_What is expected_: Report all lines of the data below that hold the word "text".

[Collected data entries]
*** Block opens ***
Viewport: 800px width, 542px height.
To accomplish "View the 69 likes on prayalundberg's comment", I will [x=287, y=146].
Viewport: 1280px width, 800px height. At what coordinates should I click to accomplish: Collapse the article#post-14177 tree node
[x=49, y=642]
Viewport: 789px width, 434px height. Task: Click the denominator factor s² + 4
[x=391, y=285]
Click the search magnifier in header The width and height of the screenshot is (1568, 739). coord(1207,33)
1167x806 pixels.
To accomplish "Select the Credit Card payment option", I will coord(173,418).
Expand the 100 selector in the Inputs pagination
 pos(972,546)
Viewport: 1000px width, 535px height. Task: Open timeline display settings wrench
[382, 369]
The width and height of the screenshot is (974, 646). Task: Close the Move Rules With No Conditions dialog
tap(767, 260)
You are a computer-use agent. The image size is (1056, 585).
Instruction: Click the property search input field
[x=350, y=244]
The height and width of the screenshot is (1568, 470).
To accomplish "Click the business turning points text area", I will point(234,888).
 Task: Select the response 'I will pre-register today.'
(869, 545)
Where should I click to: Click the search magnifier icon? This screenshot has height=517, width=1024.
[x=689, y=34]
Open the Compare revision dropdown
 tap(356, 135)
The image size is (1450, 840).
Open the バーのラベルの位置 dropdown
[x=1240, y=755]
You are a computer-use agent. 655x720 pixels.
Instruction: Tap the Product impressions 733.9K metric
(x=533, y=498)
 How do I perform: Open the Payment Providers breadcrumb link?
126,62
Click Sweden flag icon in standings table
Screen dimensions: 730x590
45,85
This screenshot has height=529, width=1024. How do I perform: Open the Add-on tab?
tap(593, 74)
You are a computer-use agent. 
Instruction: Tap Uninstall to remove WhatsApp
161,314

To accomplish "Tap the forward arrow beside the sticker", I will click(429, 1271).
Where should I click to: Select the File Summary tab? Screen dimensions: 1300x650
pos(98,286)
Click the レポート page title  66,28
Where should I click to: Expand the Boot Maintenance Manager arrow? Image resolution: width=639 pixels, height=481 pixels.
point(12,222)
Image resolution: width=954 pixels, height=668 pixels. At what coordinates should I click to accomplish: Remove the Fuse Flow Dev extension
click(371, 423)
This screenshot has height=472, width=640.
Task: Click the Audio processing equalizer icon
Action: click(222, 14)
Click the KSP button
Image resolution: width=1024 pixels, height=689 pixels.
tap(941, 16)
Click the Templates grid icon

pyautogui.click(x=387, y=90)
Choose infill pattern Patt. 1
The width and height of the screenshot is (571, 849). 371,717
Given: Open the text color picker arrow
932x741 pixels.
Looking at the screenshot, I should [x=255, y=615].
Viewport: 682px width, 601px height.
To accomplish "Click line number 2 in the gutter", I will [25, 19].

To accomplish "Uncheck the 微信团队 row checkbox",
*** Block closes ***
_Answer to the problem_:
To accomplish "Click the business turning points text area", I will point(234,888).
Given: Open the text color picker arrow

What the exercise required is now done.